Question

What are the strength and direction of the electric field 1.0 mm from (a) a proton and (b) an electron?

Short answer

a. the strength of the electric field for proton $E=1.44\times {10}^{-3}\mathrm{N}/\mathrm{C}$. The electric field due to the electron is directed radially away from the proton.

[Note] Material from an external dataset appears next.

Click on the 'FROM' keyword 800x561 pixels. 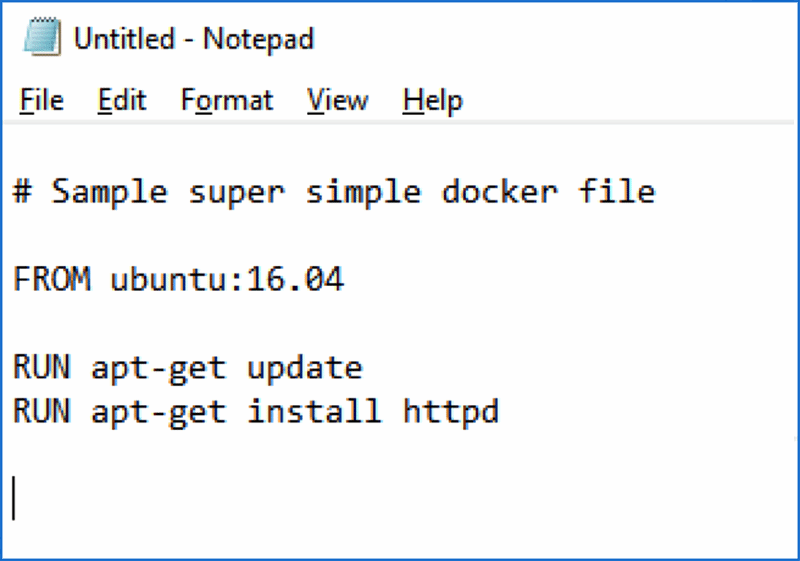pyautogui.click(x=52, y=279)
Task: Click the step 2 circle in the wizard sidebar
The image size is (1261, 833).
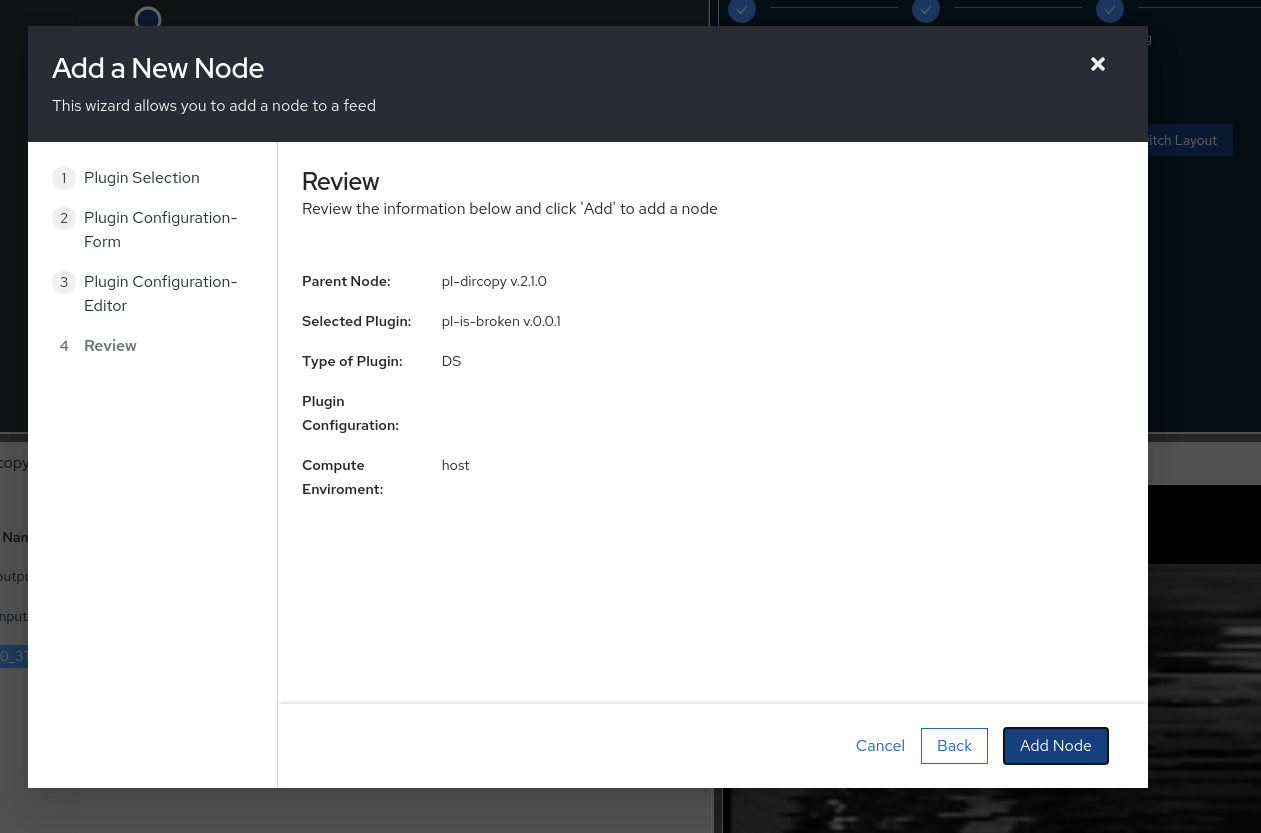Action: pyautogui.click(x=64, y=217)
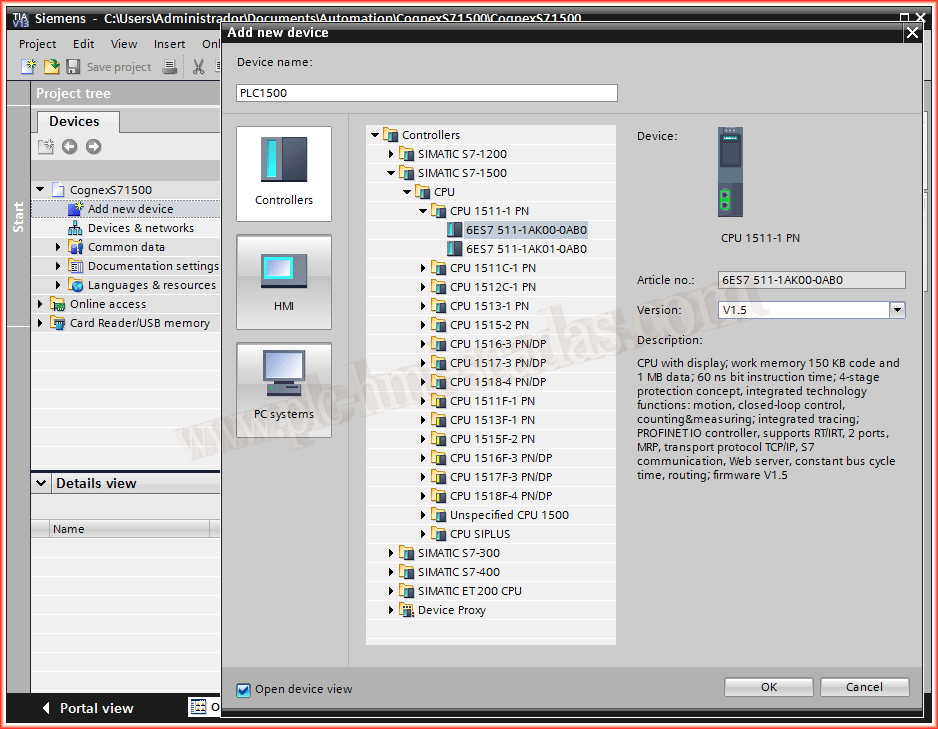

b. the strength of the electric field for electron $E=-1.44\times {10}^{-3}\mathrm{N}/\mathrm{C}$. The electric field due to the electron is directed radially towards the electron.

Step-by-step solution

Given information

proton is at distance 1.00 mm

electron is at distance 1.00 mm

Explanation (part a)

Strength of electric field can be calculated as

$$\begin{gathered} E=\frac{KQ}{r^2} \\ E=\frac{\left(8.99\times {10}^9\mathrm{N}.{\mathrm{m}}^2/{\mathrm{C}}^2\right)\left(1.6\times {10}^{-19}\mathrm{C}\right)}{{\left(1.0\times {10}^{-3}\mathrm{m}\right)}^2} \\ E=1.44\times {10}^{-3}\mathrm{N}/\mathrm{C} \end{gathered}$$

Explanation (part b)

As the magnitude of the charge on the electron and proton is same but with opposite sign. So the magnitude of the electric field due to the electron is the same as the magnitude of the electric field due to the proton, at equal distances but in opposite direction.

The electric field due to the electron is directed radially towards the electron.